Title page for ETD etd-06112007-150715


Type of Document Master's Thesis
Author Morris, Zoe Hensley
Author's Email Address zmorri1@lsu.edu
URN etd-06112007-150715
Title Quantitative and Spatial Analysis of the Microscopic Bone Structures of Deer (Odocoileus virginianus), Dog (Canis familiaris), and Pig (Sus scrofa domesticus)
Degree Master of Arts (M.A.)
Department Geography & Anthropology
Advisory Committee
Advisor Name Title
Mary Manhein Committee Chair
Ginesse Listi Committee Member
Robert Tague Committee Member
William Henk Committee Member
Keywords
  • histology
  • forensic anthropology
  • archaeology
Date of Defense 2007-05-07
Availability unrestricted
Abstract
Structure and morphology of bone tissue are variable by species. The influence of different factors on structure and morphology is still debated. Qualifying and quantifying these differences are necessary in the evaluation of fragmentary bones in order to identify specific species. To understand the influence of species of origin on the microscopic structure of bone tissue, the influence of developmental and biomechanical forces specific to a skeletal element must also be assessed.

This research is a preliminary analysis of the histological bone structures in terms of their area, density and spatial organization. To achieve this research goal, the cross-section of three major skeletal structures of three common quadrupeds ubiquitous across North America and commonly found in association with human remains were compared.
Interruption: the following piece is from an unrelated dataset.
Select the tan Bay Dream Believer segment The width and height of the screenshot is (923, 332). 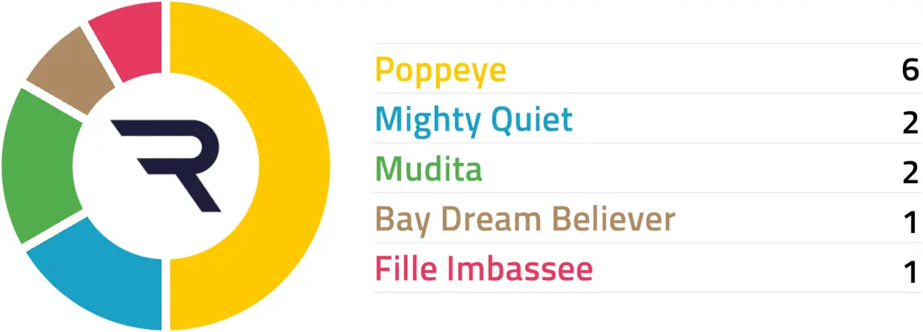coord(69,69)
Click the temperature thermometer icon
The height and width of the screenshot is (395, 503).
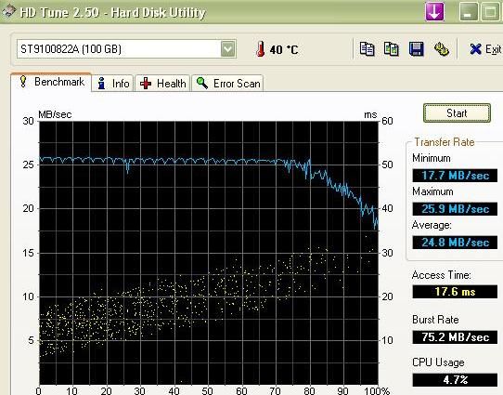tap(261, 49)
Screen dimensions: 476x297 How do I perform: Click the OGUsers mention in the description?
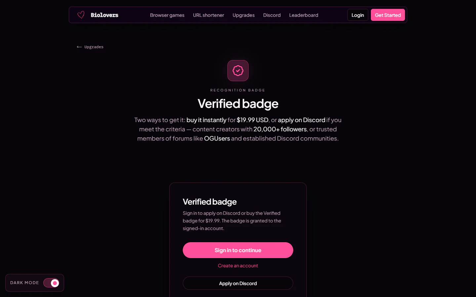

The study analyzed the mid-shaft cross-section of six femora, five humeri, and six mid-thoracic ribs of the white-tailed deer (Odocoileus virginianus); six femora, six humeri, and six mid-thoracic ribs of the domestic dog (Canis familiaris); and five femora, four humeri, and six mid-thoracic ribs of the domestic pig (Sus scrofa domesticus). The cross-section of each skeletal element was divided into eight sections along anatomically recognized body planes. All histomorphometric measurements and observations were taken within these sections to explore the spatial organization of the microscopic structures across the mid-shaft cross-section.

Plexiform bone observations suggest not only species-specific presence and absence of this bone structure but a relation to the skeletal element. There was an almost complete absence of plexiform bone in the mid-thoracic rib and reduced presence in the humerus of all three species.

Secondary osteon area isolated pig from the other two species, in all three skeletal elements, suggesting a species-specific difference in osteon development. On the other hand, though similar in area, deer and dog showed interspecies, parallel patterns between like elements (humerus and humerus, femur and femur). Secondary osteon density followed an expected trend of increasing density associated with older animals.

The implications for this study are two-fold. First, the results suggest future avenues of research for histologically differentiating species in both forensic and archaeological contexts. Second, the results support the hypothesis that it is important to incorporate a spatial analysis of microscopic structure distribution as an additional source of information about species and bone element differences in microscopic arrangements of the bone tissue.